§ **WHAT THE EXERCISE ASKS**
Copy each line of the listing below exactly.

───── SOURCE RECORDS

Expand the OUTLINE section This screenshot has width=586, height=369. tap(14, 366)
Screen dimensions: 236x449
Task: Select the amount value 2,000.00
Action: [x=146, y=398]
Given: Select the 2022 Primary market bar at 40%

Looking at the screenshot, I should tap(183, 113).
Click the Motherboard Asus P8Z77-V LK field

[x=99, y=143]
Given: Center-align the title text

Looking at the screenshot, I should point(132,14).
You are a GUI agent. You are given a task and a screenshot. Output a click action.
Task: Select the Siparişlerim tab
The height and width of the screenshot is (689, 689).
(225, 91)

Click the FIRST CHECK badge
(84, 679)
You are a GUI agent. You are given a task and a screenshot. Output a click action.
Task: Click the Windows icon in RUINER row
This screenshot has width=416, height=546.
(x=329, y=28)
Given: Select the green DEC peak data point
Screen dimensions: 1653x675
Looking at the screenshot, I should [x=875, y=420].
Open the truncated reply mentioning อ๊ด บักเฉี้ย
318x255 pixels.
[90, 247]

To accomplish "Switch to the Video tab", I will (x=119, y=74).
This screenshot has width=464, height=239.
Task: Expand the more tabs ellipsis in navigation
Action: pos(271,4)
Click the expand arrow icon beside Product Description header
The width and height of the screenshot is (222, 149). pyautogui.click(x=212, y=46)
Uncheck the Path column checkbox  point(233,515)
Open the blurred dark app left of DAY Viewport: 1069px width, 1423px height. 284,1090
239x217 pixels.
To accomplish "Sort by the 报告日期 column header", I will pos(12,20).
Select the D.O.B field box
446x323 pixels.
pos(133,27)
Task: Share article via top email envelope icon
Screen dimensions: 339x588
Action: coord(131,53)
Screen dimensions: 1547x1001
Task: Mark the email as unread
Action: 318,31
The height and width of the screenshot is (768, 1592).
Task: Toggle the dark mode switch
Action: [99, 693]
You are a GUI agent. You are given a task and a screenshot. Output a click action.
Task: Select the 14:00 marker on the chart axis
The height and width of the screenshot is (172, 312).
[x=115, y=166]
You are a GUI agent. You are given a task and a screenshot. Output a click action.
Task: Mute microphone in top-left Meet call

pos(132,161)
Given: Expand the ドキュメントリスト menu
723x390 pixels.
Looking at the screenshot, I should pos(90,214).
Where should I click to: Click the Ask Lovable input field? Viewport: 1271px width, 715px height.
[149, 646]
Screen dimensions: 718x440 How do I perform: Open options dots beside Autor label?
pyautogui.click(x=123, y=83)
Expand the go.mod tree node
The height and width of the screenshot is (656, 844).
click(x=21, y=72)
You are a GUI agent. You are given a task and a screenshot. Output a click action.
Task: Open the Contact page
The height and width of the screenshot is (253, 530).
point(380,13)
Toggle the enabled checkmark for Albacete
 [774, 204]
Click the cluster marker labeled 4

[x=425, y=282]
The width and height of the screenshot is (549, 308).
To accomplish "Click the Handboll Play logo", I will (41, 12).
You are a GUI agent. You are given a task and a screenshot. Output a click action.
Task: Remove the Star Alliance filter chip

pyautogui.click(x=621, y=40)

──────────

§ **ANSWER**
Expand the OUTLINE section This screenshot has width=586, height=369. tap(14, 366)
Screen dimensions: 236x449
Task: Select the amount value 2,000.00
Action: [x=146, y=398]
Given: Select the 2022 Primary market bar at 40%

Looking at the screenshot, I should tap(183, 113).
Click the Motherboard Asus P8Z77-V LK field

[x=99, y=143]
Given: Center-align the title text

Looking at the screenshot, I should point(132,14).
You are a GUI agent. You are given a task and a screenshot. Output a click action.
Task: Select the Siparişlerim tab
The height and width of the screenshot is (689, 689).
(225, 91)

Click the FIRST CHECK badge
(84, 679)
You are a GUI agent. You are given a task and a screenshot. Output a click action.
Task: Click the Windows icon in RUINER row
This screenshot has width=416, height=546.
(x=329, y=28)
Given: Select the green DEC peak data point
Screen dimensions: 1653x675
Looking at the screenshot, I should [x=875, y=420].
Open the truncated reply mentioning อ๊ด บักเฉี้ย
318x255 pixels.
[90, 247]

To accomplish "Switch to the Video tab", I will (x=119, y=74).
This screenshot has width=464, height=239.
Task: Expand the more tabs ellipsis in navigation
Action: pos(271,4)
Click the expand arrow icon beside Product Description header
The width and height of the screenshot is (222, 149). pyautogui.click(x=212, y=46)
Uncheck the Path column checkbox  point(233,515)
Open the blurred dark app left of DAY Viewport: 1069px width, 1423px height. 284,1090
239x217 pixels.
To accomplish "Sort by the 报告日期 column header", I will pos(12,20).
Select the D.O.B field box
446x323 pixels.
pos(133,27)
Task: Share article via top email envelope icon
Screen dimensions: 339x588
Action: coord(131,53)
Screen dimensions: 1547x1001
Task: Mark the email as unread
Action: 318,31
The height and width of the screenshot is (768, 1592).
Task: Toggle the dark mode switch
Action: [99, 693]
You are a GUI agent. You are given a task and a screenshot. Output a click action.
Task: Select the 14:00 marker on the chart axis
The height and width of the screenshot is (172, 312).
[x=115, y=166]
You are a GUI agent. You are given a task and a screenshot. Output a click action.
Task: Mute microphone in top-left Meet call

pos(132,161)
Given: Expand the ドキュメントリスト menu
723x390 pixels.
Looking at the screenshot, I should pos(90,214).
Where should I click to: Click the Ask Lovable input field? Viewport: 1271px width, 715px height.
[149, 646]
Screen dimensions: 718x440 How do I perform: Open options dots beside Autor label?
pyautogui.click(x=123, y=83)
Expand the go.mod tree node
The height and width of the screenshot is (656, 844).
click(x=21, y=72)
You are a GUI agent. You are given a task and a screenshot. Output a click action.
Task: Open the Contact page
The height and width of the screenshot is (253, 530).
point(380,13)
Toggle the enabled checkmark for Albacete
 [774, 204]
Click the cluster marker labeled 4

[x=425, y=282]
The width and height of the screenshot is (549, 308).
To accomplish "Click the Handboll Play logo", I will (41, 12).
You are a GUI agent. You are given a task and a screenshot. Output a click action.
Task: Remove the Star Alliance filter chip

pyautogui.click(x=621, y=40)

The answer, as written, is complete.